Что сделать ->
- a) Ответьте по отрывку о ссоре на корабле:
(i) Кого рассказчик позвал к себе в каюту, чтобы его защитили?
(ii) Кто прибыл с «Невы»?
(iii) Кого рассказчик назвал подписавшим повеление?
- b) Перепишите, пожалуйста, отрывок о ссоре на корабле от слов «Видя буйство его, позвал» до слов «по приказанию его.», подставив «гардемарин» вместо «мичман».
- c) Продолжите отрывок о ссоре на корабле, начав сразу после его последней фразы.

Отрывок текста ->
........

Потом удалился я в свою каюту. Немного спустя вбежал ко мне капитан, как бешеный, крича:

«Как вы смели сказать, что я ребячусь, знаете ли, что есть шканцы? Увидите, что я с вами сделаю».

Видя буйство его, позвал я к себе надворного советника Фоссе, государственного советника Крыкина и академика Курляндцева, приказав им быть в моей каюте и защитить меня от дальнейших наглостей, кои мне были обещаны. Потом капитан ездил на «Неву» и вскоре возвратился, крича: «Вот я его проучу». Спустя несколько времени прибыли с «Невы» капитан-лейтенант Лисянский и мичман Берг, созвали экипаж, объявили, что я самозванец, и многие делали мне оскорбления, которым при изнуренных уже силах моих повергли меня без чувств. Вдруг положено вытащить меня на шканцы к суду. Граф Толстой бросился было ко мне. Но его схватили и послали лейтенанта Ромберга, который, пришед ко мне, сказал:

«Извольте идти на шканцы, офицеры обоих кораблей ожидают вас».

Лежа, почти без сил, ответил я, что не могу идти по приказанию его.

«Ага! — сказал Ромберг, — как браниться, так вы здоровы, а как к разделке, так больны». Я отвечал ему, чтоб он прекратил грубости, которые ему чести не делают и что он отвечать за них будет. Потом прибежал капитан. «Извольте идти и нести ваши инструкции, — кричал он, — оба корабля в неизвестности о начальстве и я не знаю, что делать». Я отвечал, что довольно уже и так вашего ругательства, я указов государственных нести вам не обязан, они более до вас, нежели до офицеров, касаются, и я прошу оставить меня в покое, но слыша крик и шум: «Что, трусит? Мы уж его!», решился идти с высочайшими повелениями. Увидя в шляпе Крузенштерна, приказал ему снять ее, хотя из почтения к императору, и, прочтя им высочайшее ко мне повеление начальства, услышал хохот и вопросы:

«Кто подписал?» Я отвечал: «Государь наш Александр — Да кто писал? — Не знаю», — сказал я. — То-то не знаю, — кричал Лисянский, — мы хотим знать, кто писал, а подписать-то знаем, что он все подпишет».

........

Строки данных ->
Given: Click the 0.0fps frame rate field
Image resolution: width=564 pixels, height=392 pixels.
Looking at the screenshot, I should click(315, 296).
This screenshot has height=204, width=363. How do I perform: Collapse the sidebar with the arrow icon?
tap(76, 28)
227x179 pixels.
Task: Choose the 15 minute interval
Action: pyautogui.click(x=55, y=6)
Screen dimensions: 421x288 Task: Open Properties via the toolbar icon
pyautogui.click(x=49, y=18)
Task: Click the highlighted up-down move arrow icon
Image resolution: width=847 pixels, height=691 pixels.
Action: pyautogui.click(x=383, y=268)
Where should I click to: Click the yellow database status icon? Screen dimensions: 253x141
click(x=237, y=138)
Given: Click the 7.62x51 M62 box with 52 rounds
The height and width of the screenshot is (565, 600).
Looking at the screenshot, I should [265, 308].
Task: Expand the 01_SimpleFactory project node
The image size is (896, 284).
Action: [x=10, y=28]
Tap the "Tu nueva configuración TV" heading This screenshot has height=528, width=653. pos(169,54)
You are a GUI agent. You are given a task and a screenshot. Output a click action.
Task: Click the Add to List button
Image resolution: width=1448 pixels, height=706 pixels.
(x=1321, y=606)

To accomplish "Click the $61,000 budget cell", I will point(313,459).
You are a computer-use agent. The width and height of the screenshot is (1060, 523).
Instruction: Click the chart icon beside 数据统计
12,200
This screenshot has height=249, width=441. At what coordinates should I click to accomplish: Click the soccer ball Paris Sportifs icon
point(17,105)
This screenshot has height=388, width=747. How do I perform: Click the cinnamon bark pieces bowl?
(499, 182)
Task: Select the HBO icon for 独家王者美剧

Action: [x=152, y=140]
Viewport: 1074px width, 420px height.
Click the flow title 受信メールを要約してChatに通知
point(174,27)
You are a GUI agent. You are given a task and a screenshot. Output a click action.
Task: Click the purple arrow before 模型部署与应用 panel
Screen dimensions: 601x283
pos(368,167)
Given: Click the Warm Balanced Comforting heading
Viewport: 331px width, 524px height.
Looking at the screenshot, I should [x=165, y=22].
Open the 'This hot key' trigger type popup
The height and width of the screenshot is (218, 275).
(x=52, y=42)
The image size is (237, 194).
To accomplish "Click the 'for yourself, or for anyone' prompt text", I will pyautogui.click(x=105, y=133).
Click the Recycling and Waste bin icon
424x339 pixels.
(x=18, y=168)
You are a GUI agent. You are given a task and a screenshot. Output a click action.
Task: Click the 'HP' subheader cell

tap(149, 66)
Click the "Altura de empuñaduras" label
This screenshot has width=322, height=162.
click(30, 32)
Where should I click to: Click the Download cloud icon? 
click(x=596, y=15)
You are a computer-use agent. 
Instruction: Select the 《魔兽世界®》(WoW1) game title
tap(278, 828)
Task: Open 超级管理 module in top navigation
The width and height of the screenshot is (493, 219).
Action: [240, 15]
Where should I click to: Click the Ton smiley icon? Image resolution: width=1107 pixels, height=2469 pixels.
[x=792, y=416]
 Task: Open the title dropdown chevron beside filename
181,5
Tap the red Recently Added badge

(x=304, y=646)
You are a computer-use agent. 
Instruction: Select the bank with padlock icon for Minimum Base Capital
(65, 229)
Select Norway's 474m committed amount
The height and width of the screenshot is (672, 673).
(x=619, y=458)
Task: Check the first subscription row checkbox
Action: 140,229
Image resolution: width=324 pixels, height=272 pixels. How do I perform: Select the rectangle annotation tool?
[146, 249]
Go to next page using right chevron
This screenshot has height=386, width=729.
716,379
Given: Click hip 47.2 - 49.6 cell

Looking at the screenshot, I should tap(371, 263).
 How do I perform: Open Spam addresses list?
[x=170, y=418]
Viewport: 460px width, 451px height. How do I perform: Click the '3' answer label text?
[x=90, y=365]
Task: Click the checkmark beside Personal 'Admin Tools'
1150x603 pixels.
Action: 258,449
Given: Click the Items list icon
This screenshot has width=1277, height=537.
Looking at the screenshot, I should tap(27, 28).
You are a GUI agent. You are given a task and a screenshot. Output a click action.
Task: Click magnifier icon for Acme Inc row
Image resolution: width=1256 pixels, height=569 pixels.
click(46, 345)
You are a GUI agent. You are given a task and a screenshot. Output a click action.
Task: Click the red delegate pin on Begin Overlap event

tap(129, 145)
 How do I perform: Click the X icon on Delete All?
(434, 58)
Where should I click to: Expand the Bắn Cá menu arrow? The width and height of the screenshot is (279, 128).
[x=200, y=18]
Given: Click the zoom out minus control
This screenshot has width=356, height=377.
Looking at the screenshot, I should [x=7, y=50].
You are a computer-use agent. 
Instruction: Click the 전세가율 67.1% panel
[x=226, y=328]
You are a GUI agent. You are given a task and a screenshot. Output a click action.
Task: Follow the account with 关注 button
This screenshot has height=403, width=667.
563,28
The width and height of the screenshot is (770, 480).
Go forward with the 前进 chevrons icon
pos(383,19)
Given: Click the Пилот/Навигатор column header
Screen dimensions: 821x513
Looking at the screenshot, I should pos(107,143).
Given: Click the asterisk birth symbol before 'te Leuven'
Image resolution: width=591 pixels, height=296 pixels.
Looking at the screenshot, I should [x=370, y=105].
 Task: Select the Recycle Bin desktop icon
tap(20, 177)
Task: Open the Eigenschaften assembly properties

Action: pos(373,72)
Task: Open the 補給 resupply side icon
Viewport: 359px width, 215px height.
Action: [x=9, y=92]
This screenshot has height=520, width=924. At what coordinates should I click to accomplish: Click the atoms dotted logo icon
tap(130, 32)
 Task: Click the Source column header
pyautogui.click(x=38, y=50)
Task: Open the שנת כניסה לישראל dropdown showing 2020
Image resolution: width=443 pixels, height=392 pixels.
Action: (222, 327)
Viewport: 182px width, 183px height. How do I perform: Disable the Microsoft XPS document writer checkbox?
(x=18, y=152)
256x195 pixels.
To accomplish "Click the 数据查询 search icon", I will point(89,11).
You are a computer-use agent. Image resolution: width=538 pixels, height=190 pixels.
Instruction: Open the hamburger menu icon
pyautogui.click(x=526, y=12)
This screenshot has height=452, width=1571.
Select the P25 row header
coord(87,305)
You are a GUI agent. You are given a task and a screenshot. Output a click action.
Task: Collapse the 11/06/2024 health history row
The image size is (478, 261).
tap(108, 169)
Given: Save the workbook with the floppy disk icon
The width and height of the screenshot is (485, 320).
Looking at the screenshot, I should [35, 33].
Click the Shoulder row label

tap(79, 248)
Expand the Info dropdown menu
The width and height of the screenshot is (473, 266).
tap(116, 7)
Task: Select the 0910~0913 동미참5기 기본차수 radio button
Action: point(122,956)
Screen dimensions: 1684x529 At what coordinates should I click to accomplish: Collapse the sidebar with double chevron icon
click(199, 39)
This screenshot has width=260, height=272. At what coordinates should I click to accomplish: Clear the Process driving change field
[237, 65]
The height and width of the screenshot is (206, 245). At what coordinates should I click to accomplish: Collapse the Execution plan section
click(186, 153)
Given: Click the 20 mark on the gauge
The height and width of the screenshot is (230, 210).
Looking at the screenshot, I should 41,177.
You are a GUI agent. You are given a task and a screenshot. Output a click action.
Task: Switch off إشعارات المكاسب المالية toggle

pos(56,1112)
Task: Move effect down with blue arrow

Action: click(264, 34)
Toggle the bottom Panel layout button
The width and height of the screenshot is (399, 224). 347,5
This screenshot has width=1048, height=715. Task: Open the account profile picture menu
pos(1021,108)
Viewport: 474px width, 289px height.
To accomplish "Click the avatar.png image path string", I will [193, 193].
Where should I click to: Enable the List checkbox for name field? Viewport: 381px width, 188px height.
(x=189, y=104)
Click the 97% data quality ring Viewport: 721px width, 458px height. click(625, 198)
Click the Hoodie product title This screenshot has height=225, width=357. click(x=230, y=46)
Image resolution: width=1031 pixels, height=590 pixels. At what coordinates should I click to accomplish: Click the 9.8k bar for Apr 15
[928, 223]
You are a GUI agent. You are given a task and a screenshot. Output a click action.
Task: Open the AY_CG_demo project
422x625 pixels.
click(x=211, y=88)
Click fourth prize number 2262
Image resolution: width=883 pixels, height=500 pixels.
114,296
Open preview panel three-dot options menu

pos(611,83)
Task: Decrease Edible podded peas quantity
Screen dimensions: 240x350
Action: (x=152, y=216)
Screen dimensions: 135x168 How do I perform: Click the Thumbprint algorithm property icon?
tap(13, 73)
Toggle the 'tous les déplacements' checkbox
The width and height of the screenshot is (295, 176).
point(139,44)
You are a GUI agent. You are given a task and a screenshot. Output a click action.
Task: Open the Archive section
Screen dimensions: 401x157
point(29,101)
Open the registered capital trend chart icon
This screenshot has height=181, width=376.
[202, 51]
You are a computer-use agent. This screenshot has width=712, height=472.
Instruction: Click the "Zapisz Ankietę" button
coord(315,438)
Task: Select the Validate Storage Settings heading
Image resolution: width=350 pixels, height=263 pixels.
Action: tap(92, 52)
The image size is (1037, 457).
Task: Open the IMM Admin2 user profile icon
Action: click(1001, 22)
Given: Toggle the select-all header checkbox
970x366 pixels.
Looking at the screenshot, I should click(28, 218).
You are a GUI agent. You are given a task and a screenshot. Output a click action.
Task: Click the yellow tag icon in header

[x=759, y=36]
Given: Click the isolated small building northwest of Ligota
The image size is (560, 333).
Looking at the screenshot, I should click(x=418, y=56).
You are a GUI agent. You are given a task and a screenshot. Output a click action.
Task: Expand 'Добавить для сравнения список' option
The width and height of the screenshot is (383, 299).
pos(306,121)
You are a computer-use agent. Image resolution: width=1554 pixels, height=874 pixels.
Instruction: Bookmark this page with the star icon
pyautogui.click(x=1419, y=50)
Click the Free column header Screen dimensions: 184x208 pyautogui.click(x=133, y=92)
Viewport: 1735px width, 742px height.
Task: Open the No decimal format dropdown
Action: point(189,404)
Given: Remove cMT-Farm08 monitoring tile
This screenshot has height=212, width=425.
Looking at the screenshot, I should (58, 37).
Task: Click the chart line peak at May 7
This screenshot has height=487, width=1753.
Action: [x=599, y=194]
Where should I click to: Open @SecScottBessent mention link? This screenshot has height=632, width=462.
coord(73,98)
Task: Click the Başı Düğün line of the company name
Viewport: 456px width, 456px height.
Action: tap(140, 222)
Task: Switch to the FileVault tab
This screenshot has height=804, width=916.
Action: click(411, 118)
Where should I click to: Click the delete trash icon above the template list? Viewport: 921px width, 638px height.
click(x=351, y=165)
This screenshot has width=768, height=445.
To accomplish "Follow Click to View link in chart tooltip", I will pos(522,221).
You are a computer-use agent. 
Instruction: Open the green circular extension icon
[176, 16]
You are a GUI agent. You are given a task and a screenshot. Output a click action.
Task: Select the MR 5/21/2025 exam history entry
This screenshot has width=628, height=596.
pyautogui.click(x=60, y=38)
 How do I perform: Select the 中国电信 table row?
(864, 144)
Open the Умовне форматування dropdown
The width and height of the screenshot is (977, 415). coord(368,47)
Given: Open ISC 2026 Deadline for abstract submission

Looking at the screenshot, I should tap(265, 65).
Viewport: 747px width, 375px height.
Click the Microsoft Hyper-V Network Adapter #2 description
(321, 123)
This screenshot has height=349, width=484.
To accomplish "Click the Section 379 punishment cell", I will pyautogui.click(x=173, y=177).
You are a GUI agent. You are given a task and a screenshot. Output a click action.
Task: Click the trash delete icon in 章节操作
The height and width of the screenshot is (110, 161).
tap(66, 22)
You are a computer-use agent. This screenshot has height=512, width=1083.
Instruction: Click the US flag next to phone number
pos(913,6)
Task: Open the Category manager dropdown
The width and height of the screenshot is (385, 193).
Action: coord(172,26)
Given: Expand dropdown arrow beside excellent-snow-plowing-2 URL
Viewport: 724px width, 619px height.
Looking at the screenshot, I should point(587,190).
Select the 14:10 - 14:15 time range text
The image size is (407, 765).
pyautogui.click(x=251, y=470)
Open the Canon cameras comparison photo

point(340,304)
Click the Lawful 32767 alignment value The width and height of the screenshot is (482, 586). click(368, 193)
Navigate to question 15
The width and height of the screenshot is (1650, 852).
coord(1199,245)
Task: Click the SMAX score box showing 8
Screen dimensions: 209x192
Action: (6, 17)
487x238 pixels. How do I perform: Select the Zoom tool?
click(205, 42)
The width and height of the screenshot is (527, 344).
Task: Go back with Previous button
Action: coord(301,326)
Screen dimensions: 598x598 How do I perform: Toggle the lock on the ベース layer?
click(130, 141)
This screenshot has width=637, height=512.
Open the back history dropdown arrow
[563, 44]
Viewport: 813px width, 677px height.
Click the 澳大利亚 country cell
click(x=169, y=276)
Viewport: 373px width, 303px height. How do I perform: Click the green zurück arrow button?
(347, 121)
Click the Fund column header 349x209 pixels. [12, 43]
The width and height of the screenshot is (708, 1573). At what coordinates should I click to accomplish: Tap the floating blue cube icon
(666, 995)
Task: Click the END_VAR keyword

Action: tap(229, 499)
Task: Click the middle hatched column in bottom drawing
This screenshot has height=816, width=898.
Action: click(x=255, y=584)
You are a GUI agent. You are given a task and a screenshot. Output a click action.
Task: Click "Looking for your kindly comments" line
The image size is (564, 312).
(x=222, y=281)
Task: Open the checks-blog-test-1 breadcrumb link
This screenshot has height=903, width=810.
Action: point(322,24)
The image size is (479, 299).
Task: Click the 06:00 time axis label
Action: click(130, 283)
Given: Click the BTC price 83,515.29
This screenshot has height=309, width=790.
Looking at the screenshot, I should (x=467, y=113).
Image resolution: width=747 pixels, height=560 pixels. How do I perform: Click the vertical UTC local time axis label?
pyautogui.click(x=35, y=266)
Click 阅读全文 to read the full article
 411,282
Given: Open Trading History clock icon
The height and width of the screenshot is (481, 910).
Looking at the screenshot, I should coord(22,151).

........

Ответы ->
- a)
(i) Надворного советника Фоссе, государственного советника Крыкина и академика Курляндцева.
(ii) Капитан-лейтенант Лисянский и мичман Берг.
(iii) Государя Александра.

- b)
Видя буйство его, позвал я к себе надворного советника Фоссе, государственного советника Крыкина и академика Курляндцева, приказав им быть в моей каюте и защитить меня от дальнейших наглостей, кои мне были обещаны. Потом капитан ездил на «Неву» и вскоре возвратился, крича: «Вот я его проучу». Спустя несколько времени прибыли с «Невы» капитан-лейтенант Лисянский и гардемарин Берг, созвали экипаж, объявили, что я самозванец, и многие делали мне оскорбления, которым при изнуренных уже силах моих повергли меня без чувств. Вдруг положено вытащить меня на шканцы к суду. Граф Толстой бросился было ко мне. Но его схватили и послали лейтенанта Ромберга, который, пришед ко мне, сказал:

«Извольте идти на шканцы, офицеры обоих кораблей ожидают вас».

Лежа, почти без сил, ответил я, что не могу идти по приказанию его.

- c)
Наконец, все, кроме лейтенанта Головачева, подходили ко мне со словами, что я бы с вами не пошел, и заключали так: «Ступайте, ступайте с вашими указаниями, нет у нас начальника, кроме Крузенштерна». Иные со смехом говорили: «Да он, видишь, еще и хозяйствующее лицо компании! — Как же, — кричал Лисянский, — и у меня есть полухозяин приказчик Коробицин!». А лейтенант Ротманов добавил: «Он у нас будет хозяином в своей койке; еще он прокурор, а не знает законов, что где объявляет указы — и, ругая по-матерну, кричал: — Его, скота, заколотить в каюту.» Я едва имел силу уйти в каюту и заплатил жестокой болезнью, во время которой доктор ни разу не посетил меня, хотя все известны были, что я едва не при конце жизни находился. Ругательства продолжались, и я принужден был, избегая дальнейших дерзостей, сколь ни жестоко мне приходилось проходить экватор, не пользуясь воздухом, никуда не выходя, до окончания путешествия и по прибытии в Камчатку вышел первый раз из каюты своей».

Из этого письма, адресованного руководителям Российско-Американской компании, помимо всего прочего, видно, какими незаурядными литературными способностями обладал Резанов. Поразительно, что до сих пор очень многие знают Крузенштерна как начальника экспедиции. Может быть потому, что он с триумфом вернулся в столицу государства Российского, а Резанов нет. Может быть потому, что в прошлом столетии заботились о чести мундира и старались не выносить сора из избы.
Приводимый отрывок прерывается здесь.